Mukalla residents condemn oil spill, report health effects
Yemen Times — 22 July 2013
Hundreds of protestors in Mukalla on Thursday condemned a tanker’s oil spill that took place in coastal waters on July 11. Residents gathered on the coast in front of the wrecked ship, which is marooned nearby,  to demand officials take a more proactive role in stopping the tanker’s ongoing leakage of oil.  Mukalla resident Abdulkadir Al-Habashi called the spill a catastrophe  and  criticized officials for their slow response to clean it up. Last week officials tried to move the ship but were unable to stop the seeping oil. The ship is believed to have lost control  after hitting some rocks near the coast and spilling over.

Sewers overflowing in Hodeida, locals take to the streets
Yemen Times — 22 July 2013
Over 50 locals in this western city are protesting against the sanitary conditions of their city, which they say are substandard.  The sewers have repeatedly overflowed, protestors said and they are now calling for the removal of their governor and other local authorities.

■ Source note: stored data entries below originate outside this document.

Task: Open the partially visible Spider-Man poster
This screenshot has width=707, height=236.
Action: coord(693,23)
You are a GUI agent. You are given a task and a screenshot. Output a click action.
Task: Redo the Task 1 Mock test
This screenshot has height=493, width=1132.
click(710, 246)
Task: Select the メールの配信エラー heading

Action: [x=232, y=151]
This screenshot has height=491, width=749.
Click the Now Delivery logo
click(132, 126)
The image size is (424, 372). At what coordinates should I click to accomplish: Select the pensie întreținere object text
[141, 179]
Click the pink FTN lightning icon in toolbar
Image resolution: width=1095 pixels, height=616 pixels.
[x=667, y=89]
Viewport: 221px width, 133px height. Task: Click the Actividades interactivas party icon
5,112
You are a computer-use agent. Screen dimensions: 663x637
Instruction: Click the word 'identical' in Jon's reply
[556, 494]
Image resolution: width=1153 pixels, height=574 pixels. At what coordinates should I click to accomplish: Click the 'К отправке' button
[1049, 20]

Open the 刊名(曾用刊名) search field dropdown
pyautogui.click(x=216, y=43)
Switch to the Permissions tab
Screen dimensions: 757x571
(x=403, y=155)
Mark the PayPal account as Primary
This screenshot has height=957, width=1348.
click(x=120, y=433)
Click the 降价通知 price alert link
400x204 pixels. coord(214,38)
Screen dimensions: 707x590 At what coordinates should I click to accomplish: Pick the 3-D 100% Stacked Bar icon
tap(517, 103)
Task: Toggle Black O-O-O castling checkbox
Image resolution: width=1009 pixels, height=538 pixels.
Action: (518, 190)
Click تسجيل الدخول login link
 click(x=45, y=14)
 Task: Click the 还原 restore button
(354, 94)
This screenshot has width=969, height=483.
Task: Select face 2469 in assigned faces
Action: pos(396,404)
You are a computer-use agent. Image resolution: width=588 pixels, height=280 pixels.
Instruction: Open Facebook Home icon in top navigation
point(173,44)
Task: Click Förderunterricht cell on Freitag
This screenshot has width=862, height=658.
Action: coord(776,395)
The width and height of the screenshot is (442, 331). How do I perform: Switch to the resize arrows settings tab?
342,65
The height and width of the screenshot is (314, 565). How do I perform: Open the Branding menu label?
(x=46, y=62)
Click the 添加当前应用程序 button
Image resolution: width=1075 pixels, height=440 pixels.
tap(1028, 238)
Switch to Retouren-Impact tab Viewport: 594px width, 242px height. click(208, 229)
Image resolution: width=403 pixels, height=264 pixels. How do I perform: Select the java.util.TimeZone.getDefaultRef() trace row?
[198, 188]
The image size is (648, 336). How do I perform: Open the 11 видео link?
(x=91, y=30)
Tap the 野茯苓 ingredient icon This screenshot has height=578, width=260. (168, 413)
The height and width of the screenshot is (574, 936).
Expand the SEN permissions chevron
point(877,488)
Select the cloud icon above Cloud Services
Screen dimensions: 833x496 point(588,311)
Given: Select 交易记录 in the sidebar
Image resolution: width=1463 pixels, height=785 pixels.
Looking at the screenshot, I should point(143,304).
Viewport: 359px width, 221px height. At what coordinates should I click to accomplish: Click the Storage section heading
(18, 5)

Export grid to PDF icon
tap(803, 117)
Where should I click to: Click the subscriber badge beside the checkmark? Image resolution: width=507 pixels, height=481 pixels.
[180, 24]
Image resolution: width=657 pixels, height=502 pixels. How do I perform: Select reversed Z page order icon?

Street stands flourish but bring traffic and congestion
Yemen Times — 25 July 2013
A year ago, the city of Sana’a set up small wooden stands in five Sana’a neighborhoods: Madbah, Nokum, Bab Al-Yemen, Hesaba and Shumaila. Public Works Assistant Manager Khalid Abdul Moghni told the Yemen Times that street vendors are not satisfied with the designated locations. “The vendors want specific, busy streets such as Hael Street or Jamal Street,” Moghni said. “When we make huge efforts and launch campaigns to rectify the problem, they flee.”

National Dialogue:
NDC Update
Yemen Times — 25 July 2013
After many attempts to remove the quota for women at 30 percent of elected positions in legislative bodies from the recommendations of the conference, the State Building working group approved it as a constitutional article. This means the next parliament should include at least 30 percent women. The State Building working group also approved with 97 percent consensus the closed proportional list as the electoral system for the new Yemen. This was one of four choices including closed proportional lists, a mixed system and open proportional lists.

Parliamentary vs. presidential
Yemen Times — 25 July 2013
We are at a defining moment in the National Dialogue Conference’s (NDC) State Building Working Group. We are discussing the new state structure of Yemen. The debate is about whether we should have a parliamentary system or a presidential one.  Currently the votes are in favor of a parliamentary system, mostly because the only presidential system we have known failed miserably, scarring all of us.